* PROBLEM REQUIREMENTS *
Below is a listing from which only part is wanted; return exactly the lines from the one with "Accord d'utilisation (295, 2362)" up to and including the one with "Strona główna (816, 10)".

* RECORDS PROVIDED *
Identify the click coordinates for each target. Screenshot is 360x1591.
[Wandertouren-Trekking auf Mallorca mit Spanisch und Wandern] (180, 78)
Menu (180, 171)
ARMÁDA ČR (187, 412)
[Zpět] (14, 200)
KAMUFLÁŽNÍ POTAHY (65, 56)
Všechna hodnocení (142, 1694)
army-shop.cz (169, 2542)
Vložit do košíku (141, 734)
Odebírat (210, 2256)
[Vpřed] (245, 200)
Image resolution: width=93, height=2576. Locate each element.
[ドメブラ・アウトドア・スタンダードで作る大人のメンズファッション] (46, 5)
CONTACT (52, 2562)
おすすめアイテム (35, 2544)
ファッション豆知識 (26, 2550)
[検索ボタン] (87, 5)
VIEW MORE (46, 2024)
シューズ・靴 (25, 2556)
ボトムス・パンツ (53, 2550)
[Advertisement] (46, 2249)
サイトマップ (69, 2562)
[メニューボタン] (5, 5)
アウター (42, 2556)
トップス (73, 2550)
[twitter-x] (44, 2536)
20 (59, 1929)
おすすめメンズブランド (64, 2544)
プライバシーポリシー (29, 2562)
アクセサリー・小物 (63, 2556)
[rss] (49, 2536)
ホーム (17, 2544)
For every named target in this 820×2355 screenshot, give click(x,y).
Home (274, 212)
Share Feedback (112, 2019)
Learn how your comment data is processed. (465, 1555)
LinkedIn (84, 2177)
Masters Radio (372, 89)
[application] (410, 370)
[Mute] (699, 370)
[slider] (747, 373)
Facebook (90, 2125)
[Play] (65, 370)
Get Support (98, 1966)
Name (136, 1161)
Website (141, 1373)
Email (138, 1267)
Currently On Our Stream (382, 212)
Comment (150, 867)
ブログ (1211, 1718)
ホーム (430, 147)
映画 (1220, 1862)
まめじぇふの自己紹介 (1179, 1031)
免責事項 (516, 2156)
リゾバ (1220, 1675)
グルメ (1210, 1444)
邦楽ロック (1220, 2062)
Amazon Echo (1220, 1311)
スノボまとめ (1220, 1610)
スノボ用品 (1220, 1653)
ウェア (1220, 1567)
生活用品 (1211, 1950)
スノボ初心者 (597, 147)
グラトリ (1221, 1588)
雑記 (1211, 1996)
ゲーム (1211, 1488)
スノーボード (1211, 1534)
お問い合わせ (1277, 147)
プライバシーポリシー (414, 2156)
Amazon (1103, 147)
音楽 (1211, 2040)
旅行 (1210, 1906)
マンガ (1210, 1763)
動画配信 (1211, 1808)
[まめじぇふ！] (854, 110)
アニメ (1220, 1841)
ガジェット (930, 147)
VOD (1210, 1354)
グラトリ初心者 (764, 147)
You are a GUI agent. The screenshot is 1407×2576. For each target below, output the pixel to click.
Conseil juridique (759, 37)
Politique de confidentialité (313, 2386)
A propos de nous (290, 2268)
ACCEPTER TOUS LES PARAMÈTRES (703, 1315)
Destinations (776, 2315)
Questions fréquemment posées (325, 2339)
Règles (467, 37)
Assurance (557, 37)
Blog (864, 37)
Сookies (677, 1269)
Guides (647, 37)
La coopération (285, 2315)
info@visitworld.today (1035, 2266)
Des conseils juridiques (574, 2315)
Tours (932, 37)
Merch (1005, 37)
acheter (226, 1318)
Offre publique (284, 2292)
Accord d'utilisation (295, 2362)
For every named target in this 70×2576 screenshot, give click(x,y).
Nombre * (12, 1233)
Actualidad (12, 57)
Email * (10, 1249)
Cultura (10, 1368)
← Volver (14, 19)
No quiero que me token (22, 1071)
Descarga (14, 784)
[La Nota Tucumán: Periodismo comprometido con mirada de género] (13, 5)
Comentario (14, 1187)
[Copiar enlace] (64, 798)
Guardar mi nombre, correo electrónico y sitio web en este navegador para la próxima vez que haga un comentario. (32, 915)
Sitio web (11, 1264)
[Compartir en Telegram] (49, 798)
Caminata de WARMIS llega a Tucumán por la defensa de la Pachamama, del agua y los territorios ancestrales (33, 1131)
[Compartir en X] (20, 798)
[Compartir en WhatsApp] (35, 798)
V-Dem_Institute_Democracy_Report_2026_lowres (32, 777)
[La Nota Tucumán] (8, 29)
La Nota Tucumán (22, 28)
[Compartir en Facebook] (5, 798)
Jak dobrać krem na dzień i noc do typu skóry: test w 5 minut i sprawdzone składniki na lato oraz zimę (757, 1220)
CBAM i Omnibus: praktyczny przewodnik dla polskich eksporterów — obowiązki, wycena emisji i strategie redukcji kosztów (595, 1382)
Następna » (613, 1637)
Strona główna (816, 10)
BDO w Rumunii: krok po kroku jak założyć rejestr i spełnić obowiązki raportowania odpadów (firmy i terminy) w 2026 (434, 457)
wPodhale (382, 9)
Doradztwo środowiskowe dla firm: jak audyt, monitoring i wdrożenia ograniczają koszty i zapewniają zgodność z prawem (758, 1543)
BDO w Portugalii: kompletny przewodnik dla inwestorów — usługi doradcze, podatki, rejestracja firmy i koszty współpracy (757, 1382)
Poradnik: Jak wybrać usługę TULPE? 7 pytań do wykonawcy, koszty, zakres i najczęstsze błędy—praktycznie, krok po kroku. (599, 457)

* ANSWER TO THIS PROBLEM *
Accord d'utilisation (295, 2362)
For every named target in this 70×2576 screenshot, give click(x,y).
Nombre * (12, 1233)
Actualidad (12, 57)
Email * (10, 1249)
Cultura (10, 1368)
← Volver (14, 19)
No quiero que me token (22, 1071)
Descarga (14, 784)
[La Nota Tucumán: Periodismo comprometido con mirada de género] (13, 5)
Comentario (14, 1187)
[Copiar enlace] (64, 798)
Guardar mi nombre, correo electrónico y sitio web en este navegador para la próxima vez que haga un comentario. (32, 915)
Sitio web (11, 1264)
[Compartir en Telegram] (49, 798)
Caminata de WARMIS llega a Tucumán por la defensa de la Pachamama, del agua y los territorios ancestrales (33, 1131)
[Compartir en X] (20, 798)
[Compartir en WhatsApp] (35, 798)
V-Dem_Institute_Democracy_Report_2026_lowres (32, 777)
[La Nota Tucumán] (8, 29)
La Nota Tucumán (22, 28)
[Compartir en Facebook] (5, 798)
Jak dobrać krem na dzień i noc do typu skóry: test w 5 minut i sprawdzone składniki na lato oraz zimę (757, 1220)
CBAM i Omnibus: praktyczny przewodnik dla polskich eksporterów — obowiązki, wycena emisji i strategie redukcji kosztów (595, 1382)
Następna » (613, 1637)
Strona główna (816, 10)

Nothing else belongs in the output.